The other thing they will leverage -- unfortunately quite successfully
-- is their ability to deliver a kernel that is "happy" with
shrink-wrapped proprietary device drivers, and their ability to offer
lavish development support to makers of hardware devices to ensure that
they offer drivers that work with their setup.  I wouldn't be surprised
to see Microsoft buying out one or more makers of high end cluster
network hardware if they think they can get away with it on the
antitrust side -- something that at first they probably can (noting that
they already own and sell a variety of hardware devices and that
companies like Sun and Apple clearly indicate that there is no
FUNDAMENTAL problem with doing so).  This will permit them to have a bit
of fund jerking the card's ABI around in tune with THEIR driver but at
the expense of any OS driver, once it has anything like a broad market.
Or is this too cynical a picture for even my cracked crystal ball?

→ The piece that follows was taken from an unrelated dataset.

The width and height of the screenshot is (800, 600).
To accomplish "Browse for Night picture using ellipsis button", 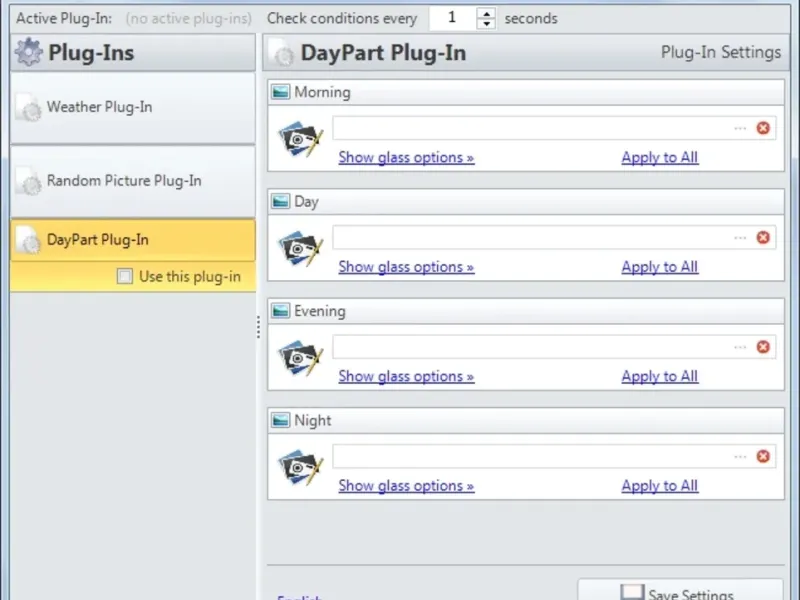I will pyautogui.click(x=740, y=457).
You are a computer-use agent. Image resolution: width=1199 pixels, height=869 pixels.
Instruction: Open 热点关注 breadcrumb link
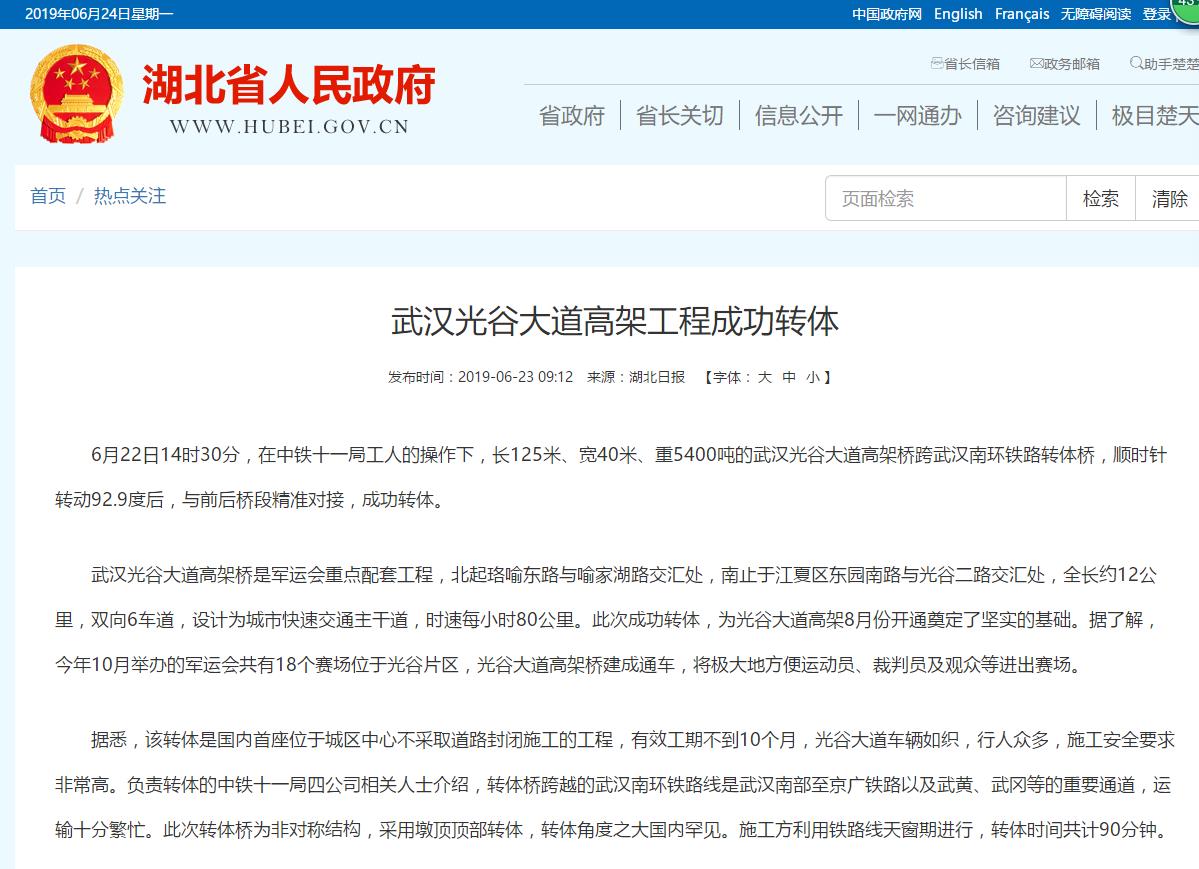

Once they are entrenched in a real market with a real profit margin,
they will "invent" "new" cluster software to use on the back end of
their GUI -- something that is trivial to do, really, especially if you
are DELIBERATELY reinventing the wheel so you can give it a proprietary
API.  They will use their market presence to push their product into new
markets by giving it away (at first) and funding a few projects lavishly
to win a place on the top 10 of the top 500 (much as Apple did a few
years ago, and for the same reasons).  Then they will try to use their
new/proprietary back end and their "popular" cluster front end to pry
some 60% of the cluster market away from linux and other unices,
concentrating only on the profitable part -- the part susceptible to the
argument that paying $100/node/year plus $5000/cluster/year (or more) in
cluster-specific software support costs is a bargain as long as it means
that they can "control" their cluster from a really coolio control panel
at their desktop with their mouse without having to know how the damn
thing works.  They will (of course) include batch/queuing support,
policy support, and so much more directly in this interface and it will,
in fact, be fairly attractive.  Might even stimulate some related
efforts in the Open Source universe -- finally.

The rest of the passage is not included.